**Goal 1**
Answer these from the thread on random-access file reading:
(a) How many bytes at the end of the parquet file must be read to get the start offset of the metadata footer?
(b) After wrapping the source with .buffered(), what kind of source does the reply suggest using for every read?
(c) At what URL is the feature request for mmap support?
**Goal 2**
Translate this sentence from the thread on random-access file reading into German: "There's no good way to read files from a random offset, unfortunately."

**Page text**
_ _ _ _
What's the best way to read a local file with rand...
# io
h
What's the best way to read a local file with random access? Use-case, I have a parquet file that contains the metadata at the end of the file... So I need to read the last 8 bytes to get the start offset of the metadata footer, and then read the file starting from that offset to parse the metadata. I currently have a RawSource, so to "start" reading at a specific offset, I want to use
rawSource.readAtMostTo()
, but this api requires a
Buffer
, not a
RawSink
that can be ignored by an
discardingSink
. (I can use
discardingSink().buffered().buffer
though, but it is an internal api.)
f
There's no good way to read files from a random offset, unfortunately. If a file is small enough to fit into a memory (which may not be the case with parquet files, I guess), you can open a source, get a buffered wrapper over it (
.buffered()
) and then use a peek source for every read. Something like:
Copy code
SystemFileSystem.source(...).buffered().use { src ->
   val startOffset = src.peek().buffered().use { p ->
      p.skip(fileSize - 8)
      p.readLong() // or int?
   }
   src.peek().buffered().use { p ->
      p.skip(startOffset)
      p.readMetadataHeader()
   }
}
(I can use
discardingSink().buffered().buffer
though, but it is an internal api.)
It's the same as creating a
Buffer
manually and then writing into it: there's no hidden connection between the discarding sink and a buffer, so nothing will be discarded.
h
and calling
buffer()
is cheap? I thought it will load the whole file in memory (not once, but each segment over and over).
f
Yes, it'll load the whole file eventually. That's why I mentioned
If a file is small enough to fit into a memory
kodee sad
k
Is there any plan to add support mmap? That would partially address this issue.
f
There is, yes. Here's a corresponding feature request: https://github.com/Kotlin/kotlinx-io/issues/397
blob ty sign 1
k
Neat!
_ _ _ _
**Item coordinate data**
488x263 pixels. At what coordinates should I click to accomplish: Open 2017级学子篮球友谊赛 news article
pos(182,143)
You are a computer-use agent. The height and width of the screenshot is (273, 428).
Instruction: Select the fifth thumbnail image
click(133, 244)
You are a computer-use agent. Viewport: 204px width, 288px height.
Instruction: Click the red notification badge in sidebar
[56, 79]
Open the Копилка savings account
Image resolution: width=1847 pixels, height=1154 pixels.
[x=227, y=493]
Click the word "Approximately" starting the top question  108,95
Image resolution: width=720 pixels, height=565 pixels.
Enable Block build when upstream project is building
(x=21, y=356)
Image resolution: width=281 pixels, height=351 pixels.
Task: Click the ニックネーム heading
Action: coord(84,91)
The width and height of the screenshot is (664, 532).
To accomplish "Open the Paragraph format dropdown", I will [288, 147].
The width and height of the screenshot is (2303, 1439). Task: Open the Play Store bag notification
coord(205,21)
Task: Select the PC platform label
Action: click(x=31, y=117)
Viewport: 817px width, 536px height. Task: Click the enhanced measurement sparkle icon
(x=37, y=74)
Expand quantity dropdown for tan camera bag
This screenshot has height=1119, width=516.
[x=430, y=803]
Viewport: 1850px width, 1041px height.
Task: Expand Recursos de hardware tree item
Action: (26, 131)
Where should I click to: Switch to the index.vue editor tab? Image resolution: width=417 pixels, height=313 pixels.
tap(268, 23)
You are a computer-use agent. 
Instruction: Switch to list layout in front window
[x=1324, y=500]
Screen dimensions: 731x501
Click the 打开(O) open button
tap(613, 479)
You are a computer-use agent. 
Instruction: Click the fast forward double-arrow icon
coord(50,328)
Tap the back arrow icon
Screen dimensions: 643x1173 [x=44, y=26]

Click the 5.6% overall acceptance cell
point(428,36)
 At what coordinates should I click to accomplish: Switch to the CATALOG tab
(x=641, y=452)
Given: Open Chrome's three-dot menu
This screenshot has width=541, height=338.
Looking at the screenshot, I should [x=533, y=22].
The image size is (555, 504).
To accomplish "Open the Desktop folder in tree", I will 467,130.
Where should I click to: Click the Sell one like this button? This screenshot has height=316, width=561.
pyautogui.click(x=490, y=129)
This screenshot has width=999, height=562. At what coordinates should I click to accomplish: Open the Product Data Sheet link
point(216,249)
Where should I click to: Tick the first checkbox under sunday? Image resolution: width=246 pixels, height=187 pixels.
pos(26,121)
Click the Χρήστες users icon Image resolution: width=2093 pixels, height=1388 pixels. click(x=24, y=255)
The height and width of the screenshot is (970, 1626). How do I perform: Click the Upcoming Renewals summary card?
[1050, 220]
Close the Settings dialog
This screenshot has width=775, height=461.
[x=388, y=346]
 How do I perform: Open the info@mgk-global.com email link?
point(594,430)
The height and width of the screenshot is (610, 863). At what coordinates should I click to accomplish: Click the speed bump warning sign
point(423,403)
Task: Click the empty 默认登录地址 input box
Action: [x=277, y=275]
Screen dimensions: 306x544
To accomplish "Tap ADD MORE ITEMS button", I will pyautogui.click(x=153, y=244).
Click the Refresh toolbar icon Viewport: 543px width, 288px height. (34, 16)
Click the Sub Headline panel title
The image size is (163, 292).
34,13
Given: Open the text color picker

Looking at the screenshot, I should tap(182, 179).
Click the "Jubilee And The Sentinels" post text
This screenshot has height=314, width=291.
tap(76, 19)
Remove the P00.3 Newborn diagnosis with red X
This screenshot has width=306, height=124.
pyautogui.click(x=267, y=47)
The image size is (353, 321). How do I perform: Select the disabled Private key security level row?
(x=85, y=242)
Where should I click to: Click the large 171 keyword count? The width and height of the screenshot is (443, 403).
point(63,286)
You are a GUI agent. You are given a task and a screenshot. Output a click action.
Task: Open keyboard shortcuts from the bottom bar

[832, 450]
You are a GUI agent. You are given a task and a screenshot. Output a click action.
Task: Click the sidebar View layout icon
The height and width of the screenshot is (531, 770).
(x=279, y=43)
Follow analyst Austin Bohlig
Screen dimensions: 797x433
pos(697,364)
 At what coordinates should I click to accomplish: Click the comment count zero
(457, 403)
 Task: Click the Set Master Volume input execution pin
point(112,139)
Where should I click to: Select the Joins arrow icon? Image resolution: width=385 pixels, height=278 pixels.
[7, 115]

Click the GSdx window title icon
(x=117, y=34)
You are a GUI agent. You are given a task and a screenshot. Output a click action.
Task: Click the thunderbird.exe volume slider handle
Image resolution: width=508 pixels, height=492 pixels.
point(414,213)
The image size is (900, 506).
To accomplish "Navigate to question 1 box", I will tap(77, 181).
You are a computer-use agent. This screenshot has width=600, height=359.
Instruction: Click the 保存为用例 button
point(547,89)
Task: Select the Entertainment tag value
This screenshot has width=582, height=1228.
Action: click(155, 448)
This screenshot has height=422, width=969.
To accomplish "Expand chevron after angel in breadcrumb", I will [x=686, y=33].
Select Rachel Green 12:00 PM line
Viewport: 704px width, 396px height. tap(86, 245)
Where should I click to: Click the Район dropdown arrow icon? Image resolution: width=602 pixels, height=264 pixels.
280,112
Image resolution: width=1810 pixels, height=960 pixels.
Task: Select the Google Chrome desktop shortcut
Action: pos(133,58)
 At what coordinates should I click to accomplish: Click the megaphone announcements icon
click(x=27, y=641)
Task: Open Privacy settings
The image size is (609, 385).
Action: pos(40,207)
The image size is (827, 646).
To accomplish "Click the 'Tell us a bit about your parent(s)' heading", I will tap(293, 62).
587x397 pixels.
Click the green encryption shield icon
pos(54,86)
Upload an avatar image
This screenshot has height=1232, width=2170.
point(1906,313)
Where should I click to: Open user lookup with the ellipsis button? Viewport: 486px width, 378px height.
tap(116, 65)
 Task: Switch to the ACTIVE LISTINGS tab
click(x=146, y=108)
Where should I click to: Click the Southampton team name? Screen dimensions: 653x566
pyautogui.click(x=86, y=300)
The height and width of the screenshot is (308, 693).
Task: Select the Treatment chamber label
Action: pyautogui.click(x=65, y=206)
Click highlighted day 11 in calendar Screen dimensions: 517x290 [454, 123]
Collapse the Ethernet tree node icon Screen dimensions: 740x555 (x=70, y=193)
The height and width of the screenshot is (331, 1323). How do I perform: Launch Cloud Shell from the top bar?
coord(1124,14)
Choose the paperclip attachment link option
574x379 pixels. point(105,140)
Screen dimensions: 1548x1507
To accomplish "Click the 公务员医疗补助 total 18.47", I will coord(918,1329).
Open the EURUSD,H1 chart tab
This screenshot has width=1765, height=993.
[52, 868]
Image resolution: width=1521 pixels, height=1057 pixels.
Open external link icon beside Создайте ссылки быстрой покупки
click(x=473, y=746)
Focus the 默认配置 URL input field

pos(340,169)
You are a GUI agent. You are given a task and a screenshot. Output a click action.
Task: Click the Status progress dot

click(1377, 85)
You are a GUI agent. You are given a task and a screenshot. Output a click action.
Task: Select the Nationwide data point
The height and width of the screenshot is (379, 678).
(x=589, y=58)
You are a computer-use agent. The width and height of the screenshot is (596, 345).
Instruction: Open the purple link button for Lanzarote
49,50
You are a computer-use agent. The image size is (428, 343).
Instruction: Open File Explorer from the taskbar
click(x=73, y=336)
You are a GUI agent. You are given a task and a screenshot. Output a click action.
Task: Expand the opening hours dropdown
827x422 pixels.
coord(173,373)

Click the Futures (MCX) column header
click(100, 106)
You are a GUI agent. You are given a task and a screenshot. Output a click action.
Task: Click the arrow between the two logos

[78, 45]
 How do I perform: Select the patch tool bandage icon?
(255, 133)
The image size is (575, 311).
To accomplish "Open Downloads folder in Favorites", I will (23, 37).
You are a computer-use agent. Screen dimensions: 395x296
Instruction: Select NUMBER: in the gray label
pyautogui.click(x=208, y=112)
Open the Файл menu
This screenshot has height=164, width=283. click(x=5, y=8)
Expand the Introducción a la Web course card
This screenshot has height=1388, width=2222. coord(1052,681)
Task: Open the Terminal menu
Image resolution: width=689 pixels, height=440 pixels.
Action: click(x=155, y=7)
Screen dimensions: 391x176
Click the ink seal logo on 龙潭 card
_ _ _ _
**Final answer 1**
(a) The last 8 bytes.
(b) A peek source.
(c) https://github.com/Kotlin/kotlinx-io/issues/397

**Final answer 2**
Leider gibt es keine gute Möglichkeit, Dateien ab einem beliebigen Offset zu lesen.